_What you have to do_:
In this exercise, copy exactly the lines from the one that contains "Image resolution: width=748" through the end of the entries below; pictures are not copied.

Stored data
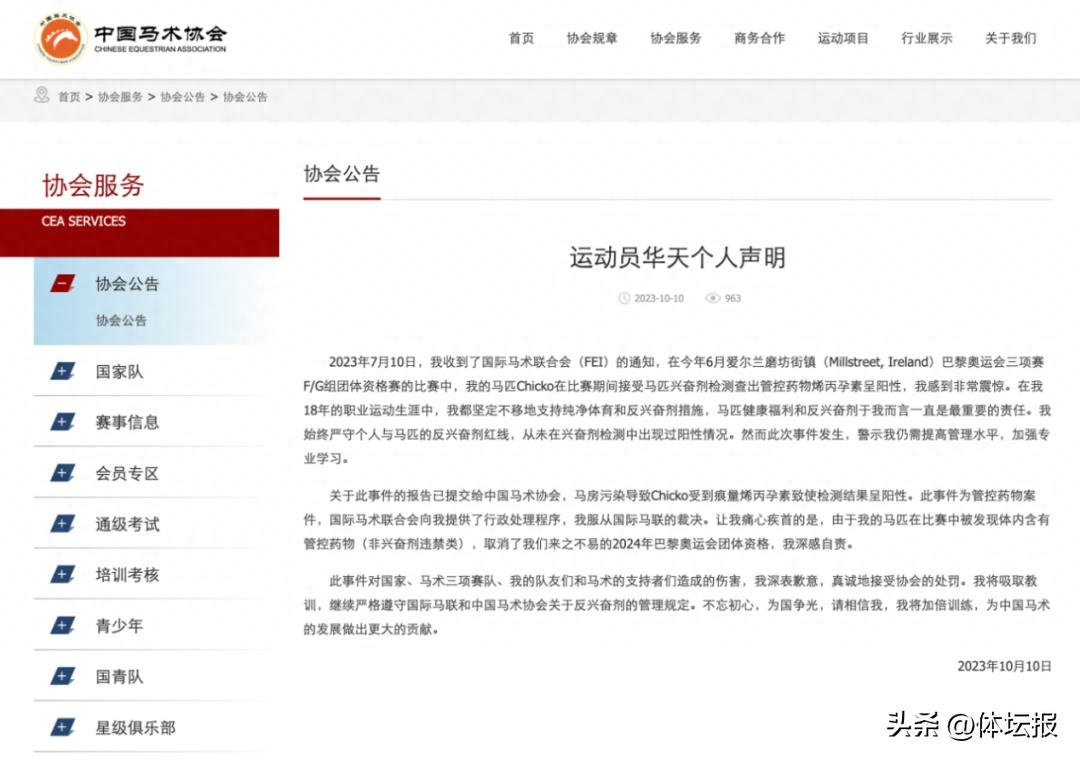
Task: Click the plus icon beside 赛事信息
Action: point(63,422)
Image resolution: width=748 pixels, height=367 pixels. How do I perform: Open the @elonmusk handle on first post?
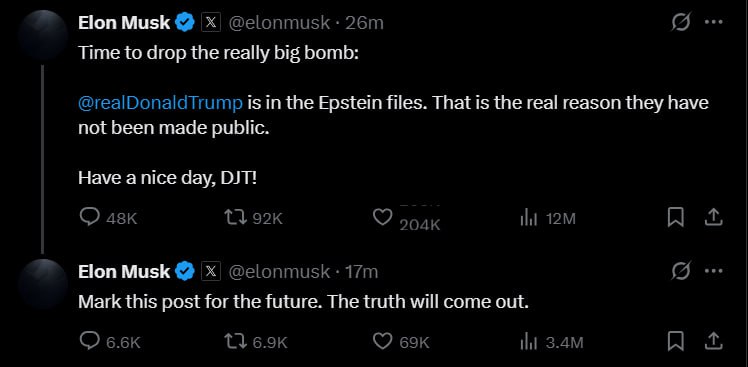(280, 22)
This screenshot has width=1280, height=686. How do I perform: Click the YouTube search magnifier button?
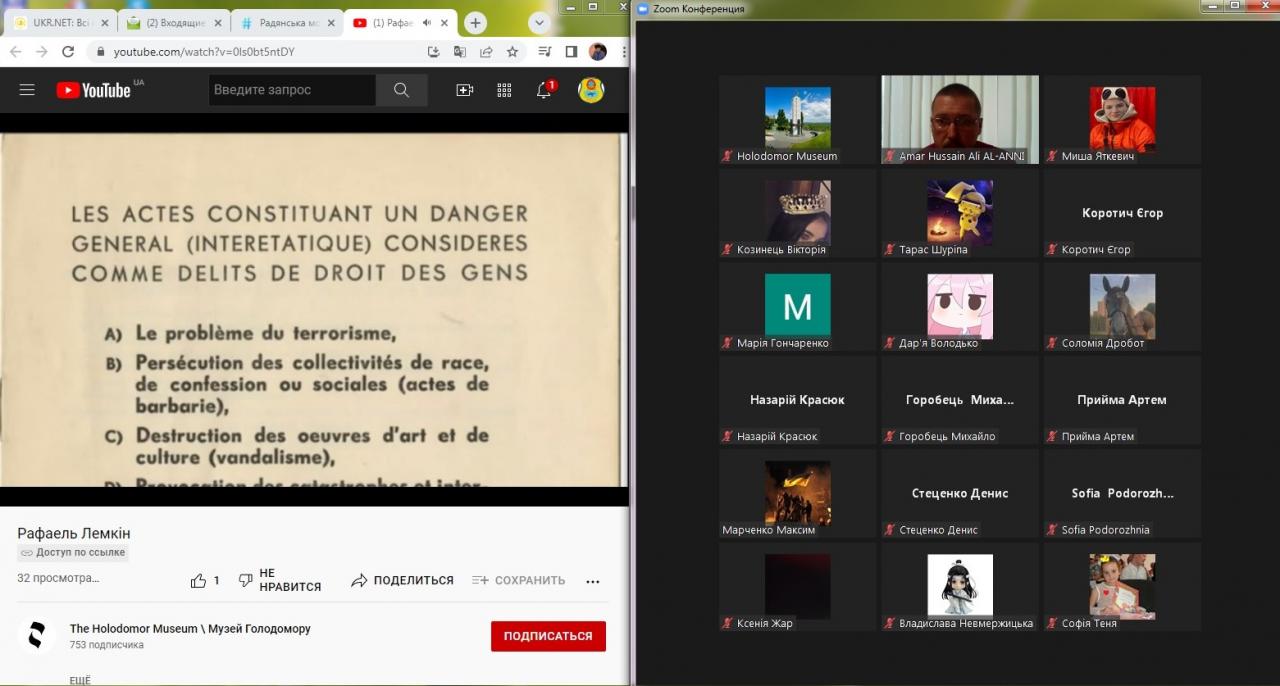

_Answer box_:
Image resolution: width=748 pixels, height=367 pixels. How do I perform: Open the @elonmusk handle on first post?
(280, 22)
This screenshot has width=1280, height=686. How do I perform: Click the YouTube search magnifier button?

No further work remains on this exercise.